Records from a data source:
___
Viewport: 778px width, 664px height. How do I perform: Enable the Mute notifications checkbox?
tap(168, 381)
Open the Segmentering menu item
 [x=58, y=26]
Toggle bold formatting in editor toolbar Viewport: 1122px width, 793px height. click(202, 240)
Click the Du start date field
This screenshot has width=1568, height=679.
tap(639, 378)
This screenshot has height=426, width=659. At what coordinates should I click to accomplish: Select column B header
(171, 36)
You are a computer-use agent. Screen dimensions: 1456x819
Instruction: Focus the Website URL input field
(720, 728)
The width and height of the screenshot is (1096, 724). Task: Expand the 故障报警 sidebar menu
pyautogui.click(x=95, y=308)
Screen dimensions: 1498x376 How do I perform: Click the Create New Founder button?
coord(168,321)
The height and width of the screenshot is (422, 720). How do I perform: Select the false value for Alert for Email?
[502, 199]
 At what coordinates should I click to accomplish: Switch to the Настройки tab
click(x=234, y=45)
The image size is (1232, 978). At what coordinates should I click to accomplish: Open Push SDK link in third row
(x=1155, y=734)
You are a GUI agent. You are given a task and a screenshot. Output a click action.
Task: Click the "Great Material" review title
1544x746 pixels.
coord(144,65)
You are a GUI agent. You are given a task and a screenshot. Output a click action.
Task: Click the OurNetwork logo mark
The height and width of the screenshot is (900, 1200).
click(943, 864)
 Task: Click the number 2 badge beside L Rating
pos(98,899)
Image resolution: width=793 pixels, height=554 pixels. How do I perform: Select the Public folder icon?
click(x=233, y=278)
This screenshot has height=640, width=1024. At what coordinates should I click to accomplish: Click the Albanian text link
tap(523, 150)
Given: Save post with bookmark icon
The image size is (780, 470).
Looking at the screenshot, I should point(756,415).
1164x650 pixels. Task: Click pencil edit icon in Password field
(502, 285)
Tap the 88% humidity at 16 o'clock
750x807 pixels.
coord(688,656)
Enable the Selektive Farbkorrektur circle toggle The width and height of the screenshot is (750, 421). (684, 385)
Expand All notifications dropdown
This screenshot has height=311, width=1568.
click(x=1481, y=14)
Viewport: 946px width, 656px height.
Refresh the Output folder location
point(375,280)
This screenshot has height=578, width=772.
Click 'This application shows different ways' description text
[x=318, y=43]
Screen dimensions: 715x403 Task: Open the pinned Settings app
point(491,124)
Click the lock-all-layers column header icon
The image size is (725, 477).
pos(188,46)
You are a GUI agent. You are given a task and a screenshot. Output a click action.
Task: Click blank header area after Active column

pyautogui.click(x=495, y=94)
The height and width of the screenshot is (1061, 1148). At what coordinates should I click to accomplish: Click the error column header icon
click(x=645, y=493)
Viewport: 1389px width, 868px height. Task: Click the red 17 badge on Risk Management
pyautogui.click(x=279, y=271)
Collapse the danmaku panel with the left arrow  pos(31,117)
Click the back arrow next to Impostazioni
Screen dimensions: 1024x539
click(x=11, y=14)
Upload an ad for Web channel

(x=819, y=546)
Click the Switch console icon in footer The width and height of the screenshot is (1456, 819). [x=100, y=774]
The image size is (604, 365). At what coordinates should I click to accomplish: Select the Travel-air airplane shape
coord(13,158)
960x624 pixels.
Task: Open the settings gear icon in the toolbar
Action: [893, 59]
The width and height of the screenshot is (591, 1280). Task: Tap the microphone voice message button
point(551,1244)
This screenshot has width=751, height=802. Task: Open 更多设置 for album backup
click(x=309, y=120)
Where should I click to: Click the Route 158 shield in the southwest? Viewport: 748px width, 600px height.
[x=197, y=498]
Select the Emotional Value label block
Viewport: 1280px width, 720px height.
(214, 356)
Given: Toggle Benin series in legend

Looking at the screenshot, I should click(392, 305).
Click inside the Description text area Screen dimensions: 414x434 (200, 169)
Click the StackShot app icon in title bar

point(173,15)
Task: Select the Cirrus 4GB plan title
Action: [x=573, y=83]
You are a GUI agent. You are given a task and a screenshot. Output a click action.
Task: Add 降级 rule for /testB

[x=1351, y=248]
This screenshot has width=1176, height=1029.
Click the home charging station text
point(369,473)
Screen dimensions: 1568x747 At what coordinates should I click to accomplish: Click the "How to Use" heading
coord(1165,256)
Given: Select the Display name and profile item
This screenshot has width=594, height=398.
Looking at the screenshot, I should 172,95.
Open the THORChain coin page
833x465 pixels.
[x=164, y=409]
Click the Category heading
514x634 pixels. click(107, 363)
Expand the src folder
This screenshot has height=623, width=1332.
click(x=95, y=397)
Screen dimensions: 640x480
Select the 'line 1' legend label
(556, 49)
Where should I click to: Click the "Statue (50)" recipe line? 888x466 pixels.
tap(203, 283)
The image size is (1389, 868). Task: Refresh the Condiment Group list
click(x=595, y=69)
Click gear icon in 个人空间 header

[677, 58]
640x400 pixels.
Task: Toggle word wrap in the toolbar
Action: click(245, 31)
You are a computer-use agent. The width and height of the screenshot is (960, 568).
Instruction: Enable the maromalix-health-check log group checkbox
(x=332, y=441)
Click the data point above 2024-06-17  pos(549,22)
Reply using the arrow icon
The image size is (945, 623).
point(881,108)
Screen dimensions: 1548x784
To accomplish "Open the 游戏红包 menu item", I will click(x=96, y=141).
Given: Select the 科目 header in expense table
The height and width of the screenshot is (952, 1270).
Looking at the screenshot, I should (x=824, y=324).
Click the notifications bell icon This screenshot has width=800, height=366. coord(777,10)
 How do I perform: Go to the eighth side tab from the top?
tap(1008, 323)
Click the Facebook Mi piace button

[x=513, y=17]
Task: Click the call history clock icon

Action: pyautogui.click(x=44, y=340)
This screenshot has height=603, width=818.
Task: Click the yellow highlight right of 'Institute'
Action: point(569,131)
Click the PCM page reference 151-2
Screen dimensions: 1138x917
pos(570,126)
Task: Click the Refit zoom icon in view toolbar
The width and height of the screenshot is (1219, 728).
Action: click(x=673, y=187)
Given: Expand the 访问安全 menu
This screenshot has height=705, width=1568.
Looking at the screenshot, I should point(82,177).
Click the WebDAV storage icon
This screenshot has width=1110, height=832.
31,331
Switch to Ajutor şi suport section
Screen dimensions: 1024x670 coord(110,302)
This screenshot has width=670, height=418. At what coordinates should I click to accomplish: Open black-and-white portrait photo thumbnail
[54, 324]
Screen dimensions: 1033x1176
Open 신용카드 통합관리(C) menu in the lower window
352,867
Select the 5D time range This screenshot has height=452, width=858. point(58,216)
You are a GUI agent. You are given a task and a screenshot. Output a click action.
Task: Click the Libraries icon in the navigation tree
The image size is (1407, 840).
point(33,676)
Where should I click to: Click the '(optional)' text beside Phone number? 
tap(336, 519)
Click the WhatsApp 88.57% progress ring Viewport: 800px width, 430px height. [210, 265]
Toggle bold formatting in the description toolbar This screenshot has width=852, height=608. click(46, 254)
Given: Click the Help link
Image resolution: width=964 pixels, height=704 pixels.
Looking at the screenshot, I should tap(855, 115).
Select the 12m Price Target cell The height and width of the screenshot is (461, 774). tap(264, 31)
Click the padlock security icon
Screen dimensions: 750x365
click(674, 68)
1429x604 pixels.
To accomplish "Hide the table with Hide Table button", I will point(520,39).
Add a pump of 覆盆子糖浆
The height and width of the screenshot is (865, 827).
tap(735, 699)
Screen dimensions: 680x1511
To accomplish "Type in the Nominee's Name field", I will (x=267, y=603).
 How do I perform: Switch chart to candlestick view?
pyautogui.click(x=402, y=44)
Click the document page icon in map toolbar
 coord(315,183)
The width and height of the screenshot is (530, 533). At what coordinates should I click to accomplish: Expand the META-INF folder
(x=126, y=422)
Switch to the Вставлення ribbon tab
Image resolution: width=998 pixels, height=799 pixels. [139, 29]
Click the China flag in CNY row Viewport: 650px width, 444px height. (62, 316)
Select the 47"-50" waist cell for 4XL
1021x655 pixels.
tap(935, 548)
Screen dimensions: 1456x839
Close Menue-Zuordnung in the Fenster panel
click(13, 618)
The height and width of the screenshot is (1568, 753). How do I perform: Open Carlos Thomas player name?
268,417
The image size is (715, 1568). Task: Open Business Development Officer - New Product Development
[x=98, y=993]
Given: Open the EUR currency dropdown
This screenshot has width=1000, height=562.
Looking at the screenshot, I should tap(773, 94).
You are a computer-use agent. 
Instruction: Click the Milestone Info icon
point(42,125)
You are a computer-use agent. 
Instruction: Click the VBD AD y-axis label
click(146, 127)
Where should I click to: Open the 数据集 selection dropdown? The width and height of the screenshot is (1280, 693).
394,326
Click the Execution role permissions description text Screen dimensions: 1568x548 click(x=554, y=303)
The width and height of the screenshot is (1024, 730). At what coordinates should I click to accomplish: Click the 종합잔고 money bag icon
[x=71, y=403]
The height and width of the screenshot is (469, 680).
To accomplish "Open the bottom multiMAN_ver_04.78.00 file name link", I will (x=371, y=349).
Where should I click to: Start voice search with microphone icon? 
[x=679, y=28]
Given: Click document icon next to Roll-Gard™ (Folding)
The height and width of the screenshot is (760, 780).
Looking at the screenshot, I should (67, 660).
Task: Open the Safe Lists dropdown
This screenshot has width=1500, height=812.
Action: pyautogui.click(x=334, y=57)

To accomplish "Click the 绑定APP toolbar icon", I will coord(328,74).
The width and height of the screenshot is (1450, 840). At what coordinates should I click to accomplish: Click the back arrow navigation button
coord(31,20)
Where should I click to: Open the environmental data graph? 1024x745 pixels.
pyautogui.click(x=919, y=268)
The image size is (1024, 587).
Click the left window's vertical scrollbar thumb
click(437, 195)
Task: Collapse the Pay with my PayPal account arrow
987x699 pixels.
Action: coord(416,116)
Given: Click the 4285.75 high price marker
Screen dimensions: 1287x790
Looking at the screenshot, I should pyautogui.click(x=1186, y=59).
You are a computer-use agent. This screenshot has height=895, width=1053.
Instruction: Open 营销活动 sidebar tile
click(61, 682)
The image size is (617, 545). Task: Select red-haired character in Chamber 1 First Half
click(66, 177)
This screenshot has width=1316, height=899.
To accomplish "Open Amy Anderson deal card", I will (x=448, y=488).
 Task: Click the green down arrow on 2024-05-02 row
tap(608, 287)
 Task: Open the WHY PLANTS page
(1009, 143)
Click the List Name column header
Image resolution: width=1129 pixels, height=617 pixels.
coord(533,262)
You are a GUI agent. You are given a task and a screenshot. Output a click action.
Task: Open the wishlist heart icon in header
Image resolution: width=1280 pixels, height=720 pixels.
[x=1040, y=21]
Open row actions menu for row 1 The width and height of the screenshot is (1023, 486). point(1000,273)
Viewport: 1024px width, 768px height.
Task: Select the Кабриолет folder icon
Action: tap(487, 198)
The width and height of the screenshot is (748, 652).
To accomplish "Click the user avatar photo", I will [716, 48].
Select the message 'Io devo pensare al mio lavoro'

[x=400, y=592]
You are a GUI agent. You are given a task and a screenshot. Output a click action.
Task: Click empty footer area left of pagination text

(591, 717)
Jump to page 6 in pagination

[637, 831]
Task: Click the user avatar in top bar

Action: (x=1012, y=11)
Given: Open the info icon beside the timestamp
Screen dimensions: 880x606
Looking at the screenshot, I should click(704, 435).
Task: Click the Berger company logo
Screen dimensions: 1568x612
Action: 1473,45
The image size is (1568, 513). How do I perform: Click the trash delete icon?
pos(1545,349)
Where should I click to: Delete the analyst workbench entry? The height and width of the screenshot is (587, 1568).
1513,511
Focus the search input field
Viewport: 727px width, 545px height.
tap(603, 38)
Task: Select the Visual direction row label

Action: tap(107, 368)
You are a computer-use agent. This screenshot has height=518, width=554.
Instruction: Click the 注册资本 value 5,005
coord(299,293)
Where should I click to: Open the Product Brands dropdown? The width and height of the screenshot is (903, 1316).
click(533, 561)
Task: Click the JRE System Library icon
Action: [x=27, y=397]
___
Write down how many lines of the data above contain the word "logo", with nothing else.

2